Clocks in Distributed Real-Time Systems
Besides the traditional use of clocks in a computer system, clocks in a system are useful for two main purposes: determining timeouts and time stamping. Timeouts are useful to a real-time programmer in a variety of situations, and its use includes determining the failure of a task due to the missing of a deadline. Time outs at both the sender and receiver ends is especially convenient for communication in distributed environments. They can be used as indicators for possible transmission faults or delays, or for nonexistent receivers. Time stamping is useful in several applications. But a prominent use of time stamping is in message communication among tasks. The idea is that the message sender would also include the current time along a message. Time stamps not only give the receiver some idea about the age of a message, but can also be used for ordering purposes. Time stamping relies on good real-time clock services.

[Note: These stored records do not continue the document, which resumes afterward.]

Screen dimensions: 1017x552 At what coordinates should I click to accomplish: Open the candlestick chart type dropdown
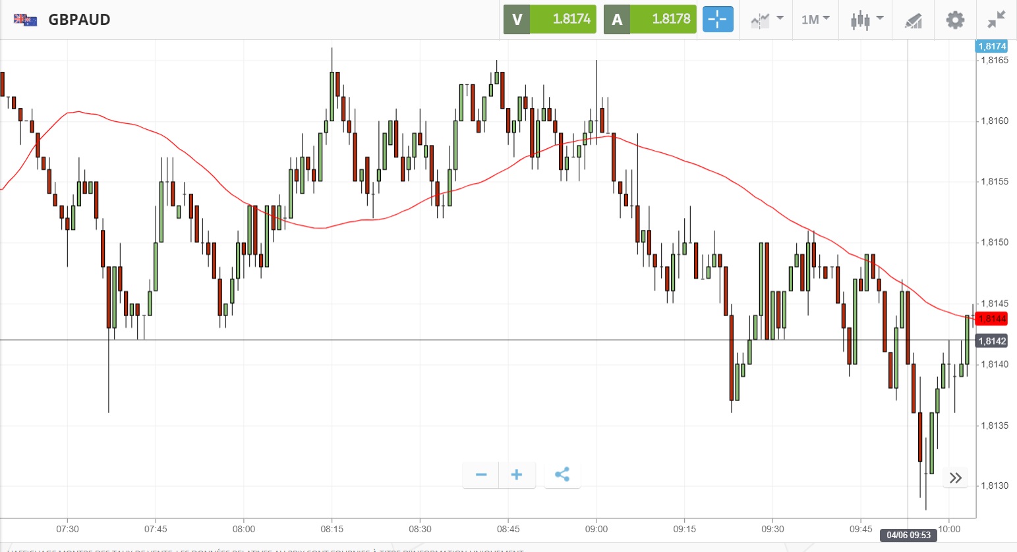click(866, 20)
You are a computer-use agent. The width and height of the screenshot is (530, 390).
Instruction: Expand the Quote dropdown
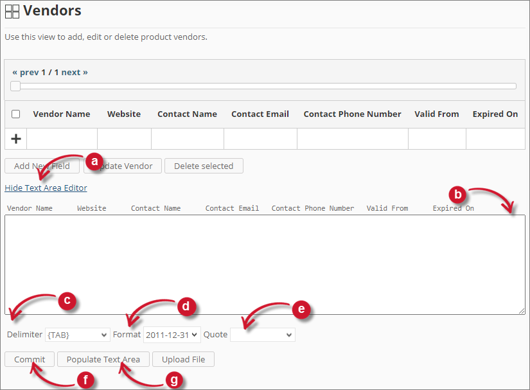(262, 335)
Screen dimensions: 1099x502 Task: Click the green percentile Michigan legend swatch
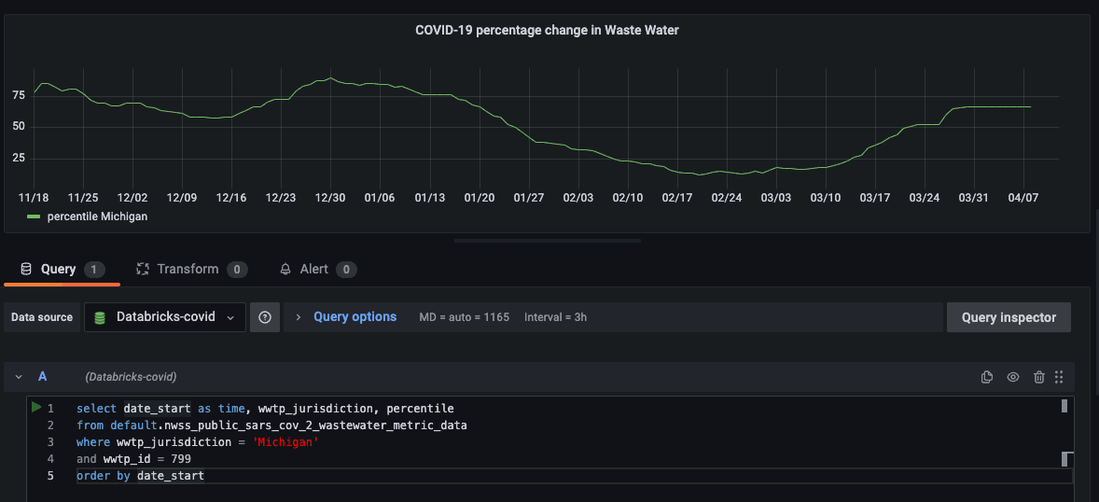pyautogui.click(x=35, y=216)
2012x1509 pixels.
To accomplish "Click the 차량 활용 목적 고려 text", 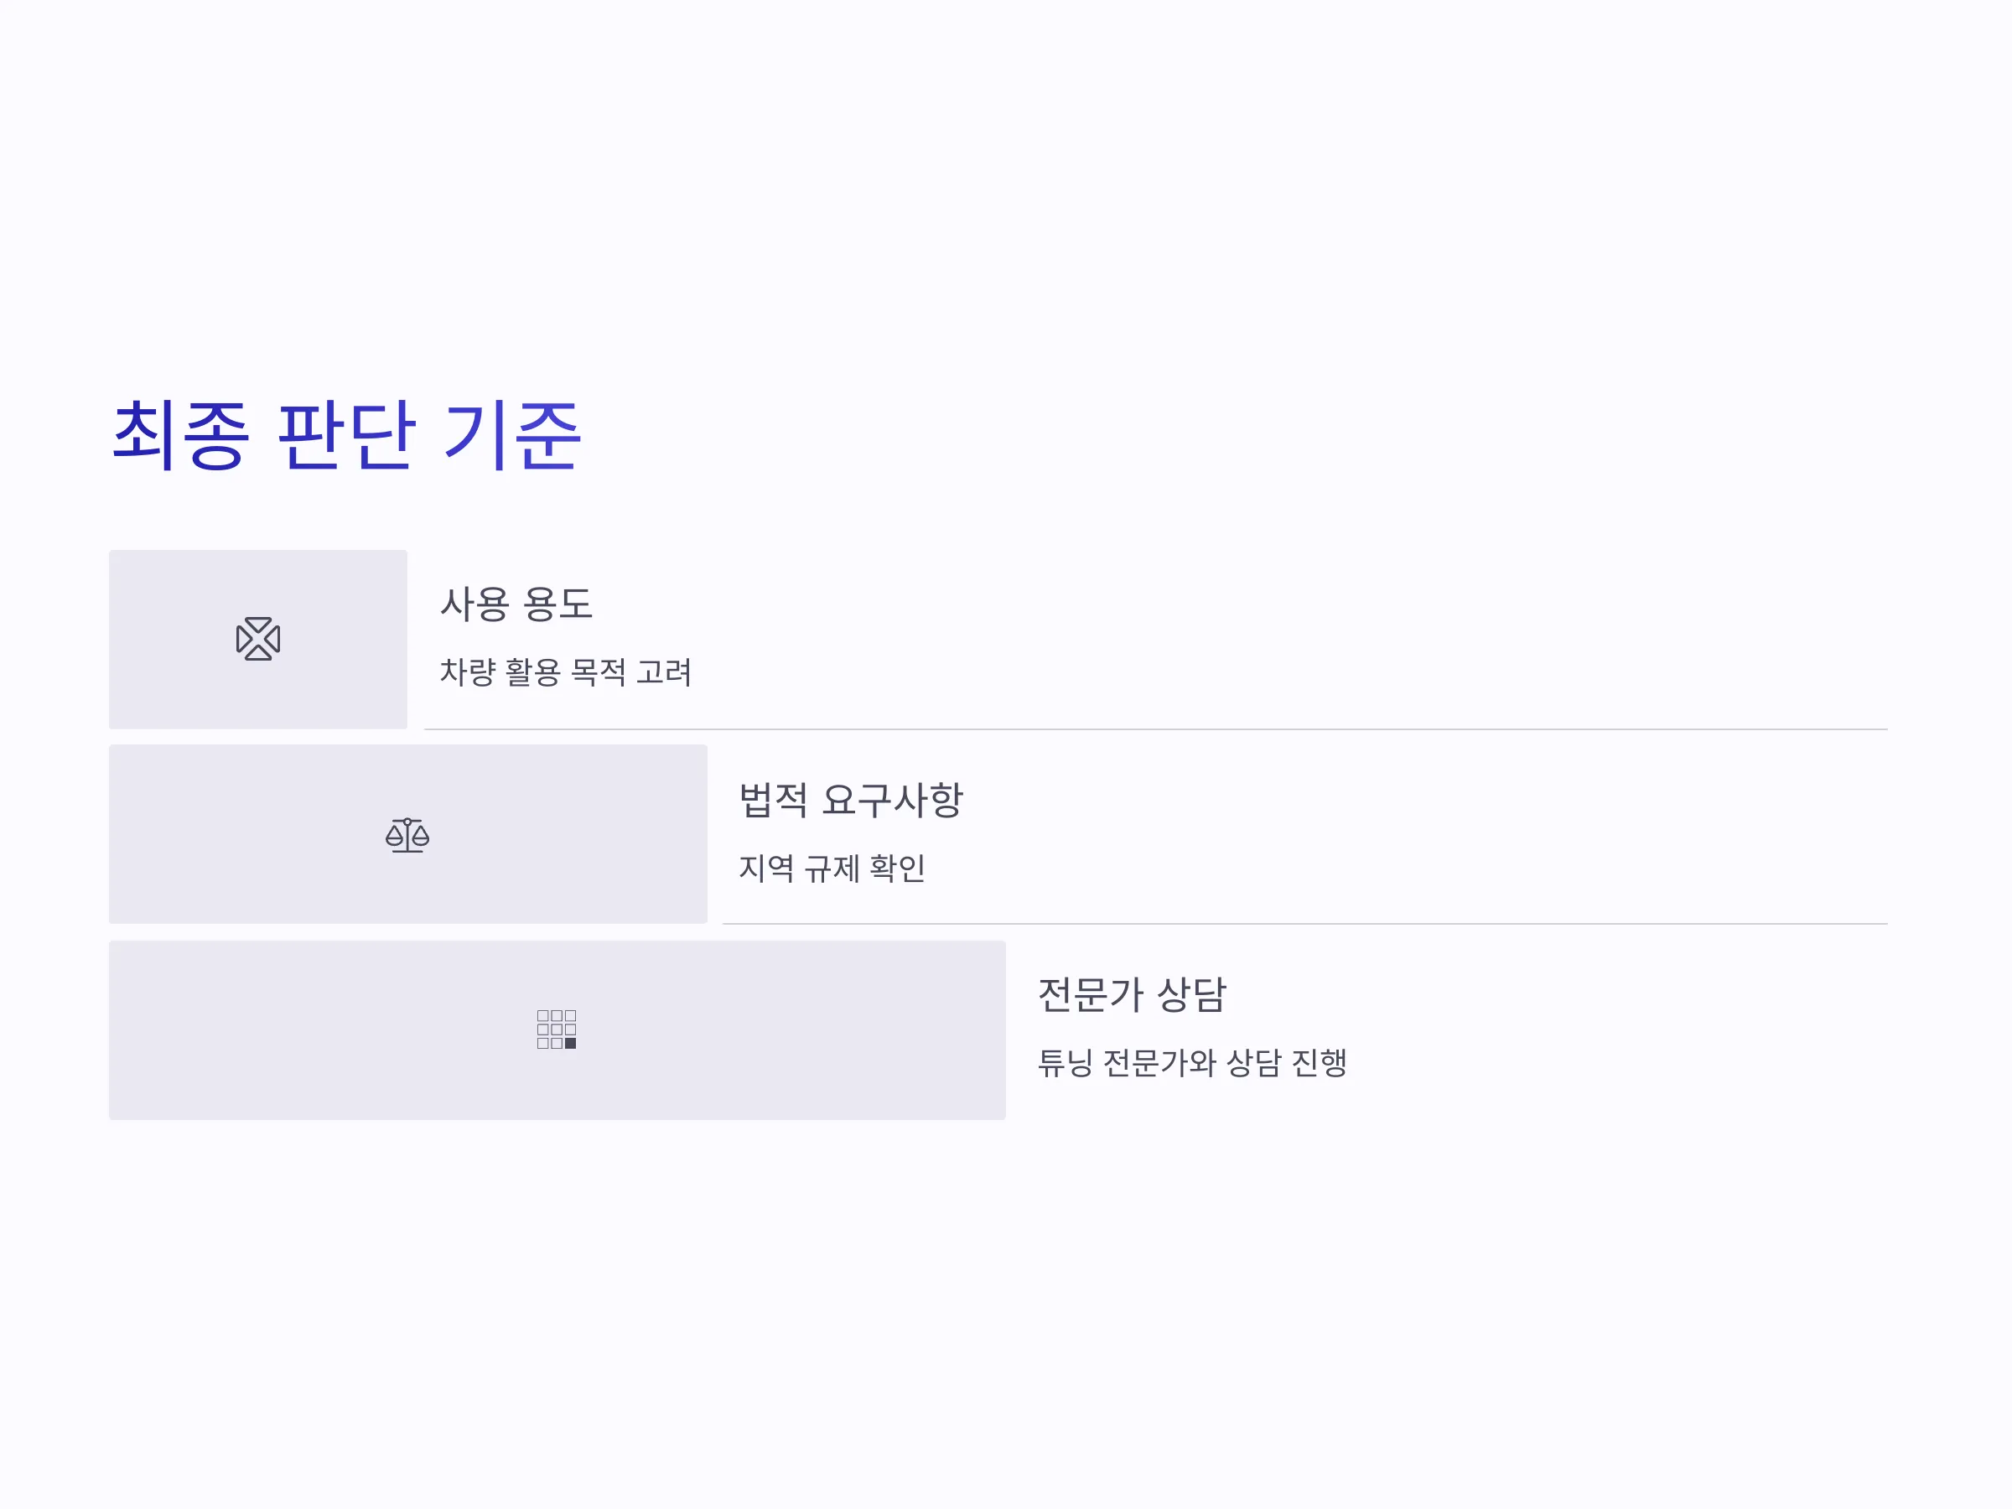I will (566, 672).
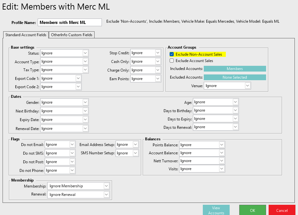Click the green OK button

coord(252,210)
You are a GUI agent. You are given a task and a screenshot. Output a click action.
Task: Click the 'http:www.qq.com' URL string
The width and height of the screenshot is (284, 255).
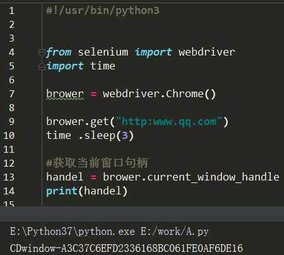pyautogui.click(x=169, y=122)
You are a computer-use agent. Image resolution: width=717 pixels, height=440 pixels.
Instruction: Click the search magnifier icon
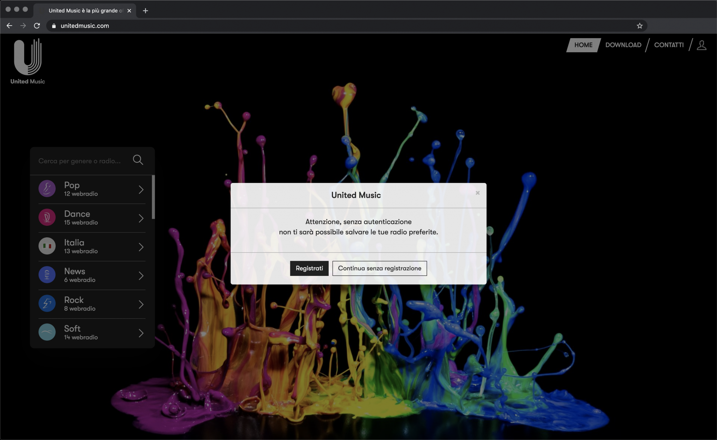[x=138, y=160]
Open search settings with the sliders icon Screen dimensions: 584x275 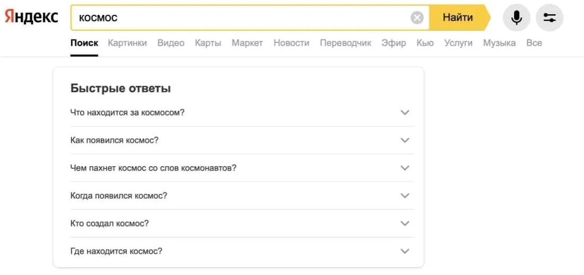click(550, 18)
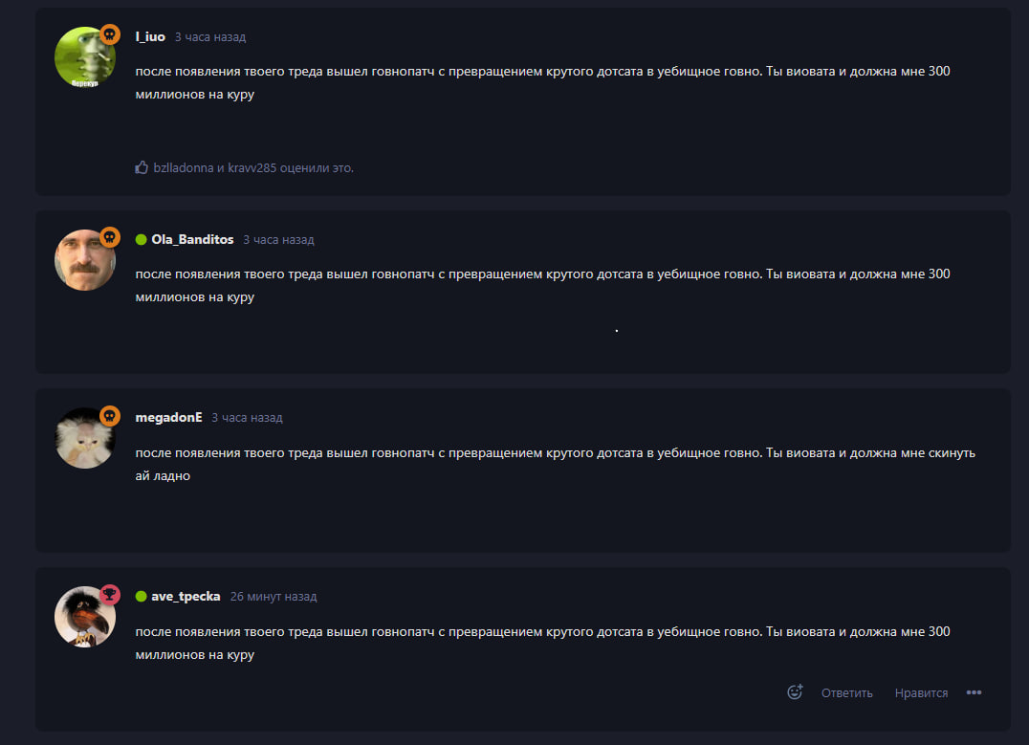Click the orange skull badge on l_iuo's avatar
This screenshot has height=745, width=1029.
[x=110, y=34]
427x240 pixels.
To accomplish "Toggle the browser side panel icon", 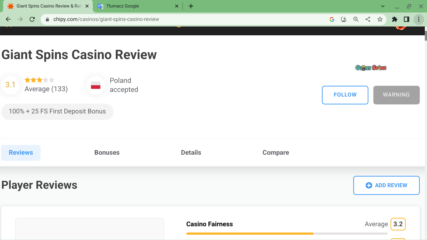I will coord(406,19).
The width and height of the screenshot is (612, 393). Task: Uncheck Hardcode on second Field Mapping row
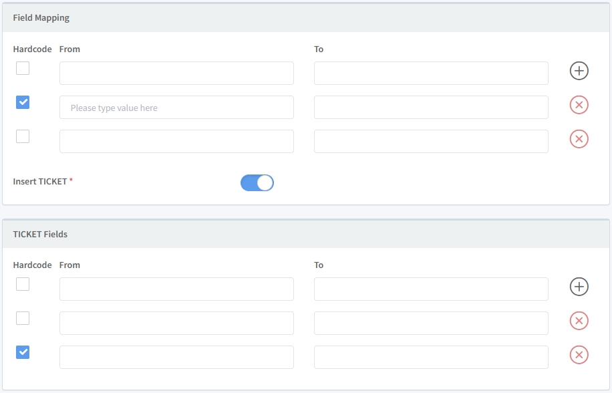coord(23,102)
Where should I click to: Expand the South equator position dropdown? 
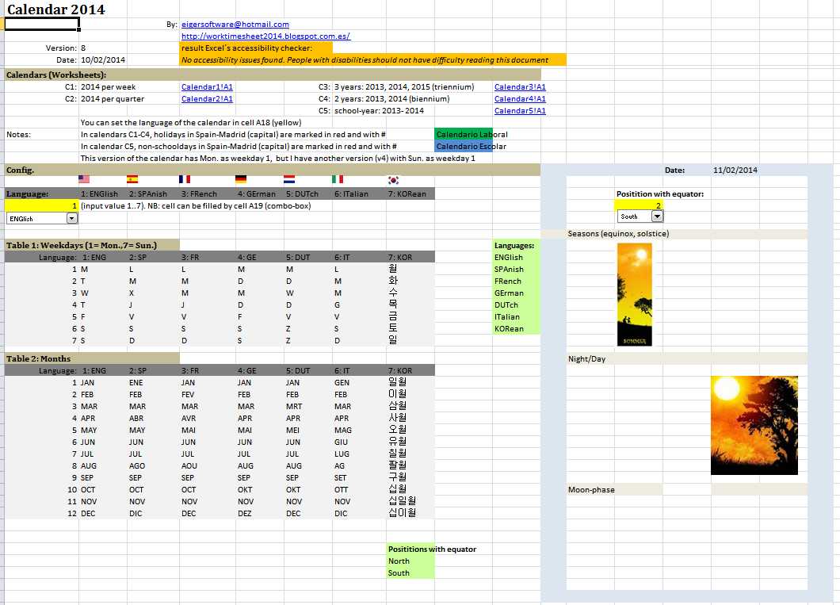(x=657, y=216)
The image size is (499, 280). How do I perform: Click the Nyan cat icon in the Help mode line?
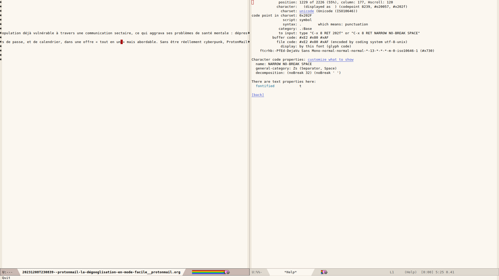click(x=324, y=272)
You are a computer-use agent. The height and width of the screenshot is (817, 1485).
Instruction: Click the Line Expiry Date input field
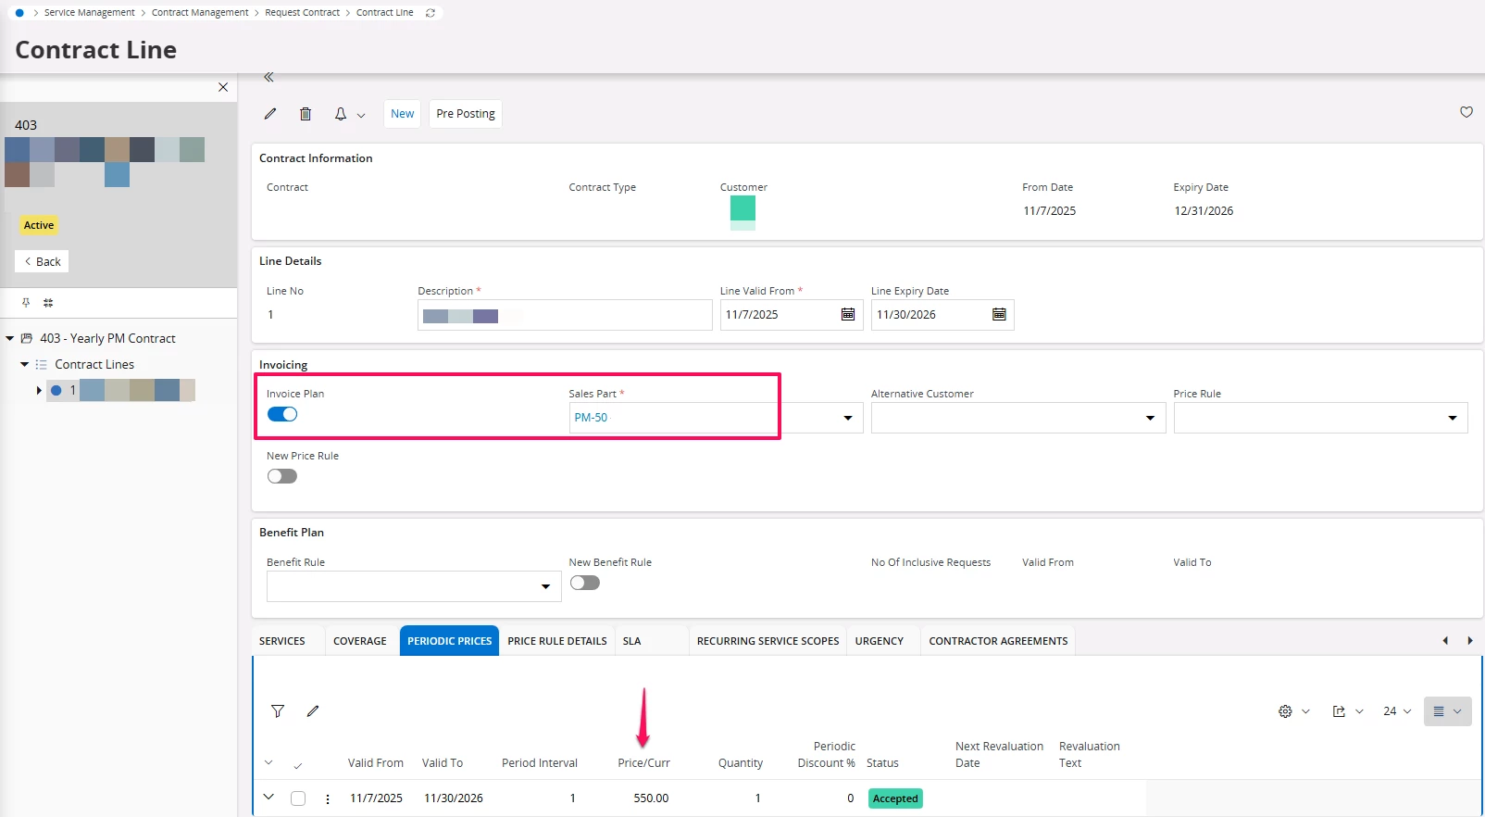pyautogui.click(x=930, y=315)
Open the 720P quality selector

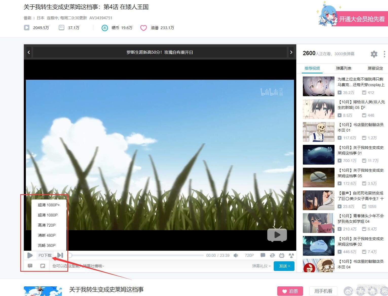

A distributed system typically has one clock at each of the nodes. Different clocks in a system tend to diverge since it is almost impossible to have two clocks that run exactly at the same speed. This lack of synchrony among
docks is expressed as the clock slew and determines the attendant drift of the clocks with time. Lack of synchrony and drift among clocks makes the time stamping and timeout operations in a distributed real-time system meaningless. Therefore, to have meaningful timeouts and time-stamping spanning more than one node of a distributed system, the clocks need to be synchronized. This makes clock synchronization a very important issue in distributed real-time systems. The following discussions are intended to provide some basic ideas regarding clock synchronization.
Clock Synchronization
The goal of clock synchronization is to make all clocks in the network agree on their time values. For most distributed real-time applications, it is often sufficient to get the different clocks of a system agree on some time value which may be different from the world time standard. Many of you might know that the world time standard is called universal coordinated time (UTC). UTC is based on the international atomic time (TAI) maintained at Paris by averaging a number of atomic clocks from laboratories around the world. UTC signals can be made use of through through GPS (Global Positioning System) receivers and specialized radio stations.
When the clocks of a system are synchronized with respect one of the clocks of the system, it is called internal clock synchronization. When synchronization of a set of clocks with some external clock is performed, it is called external synchronization. There are two main approach for internal synchronization: centralized clock synchronization and distributed clock synchronization.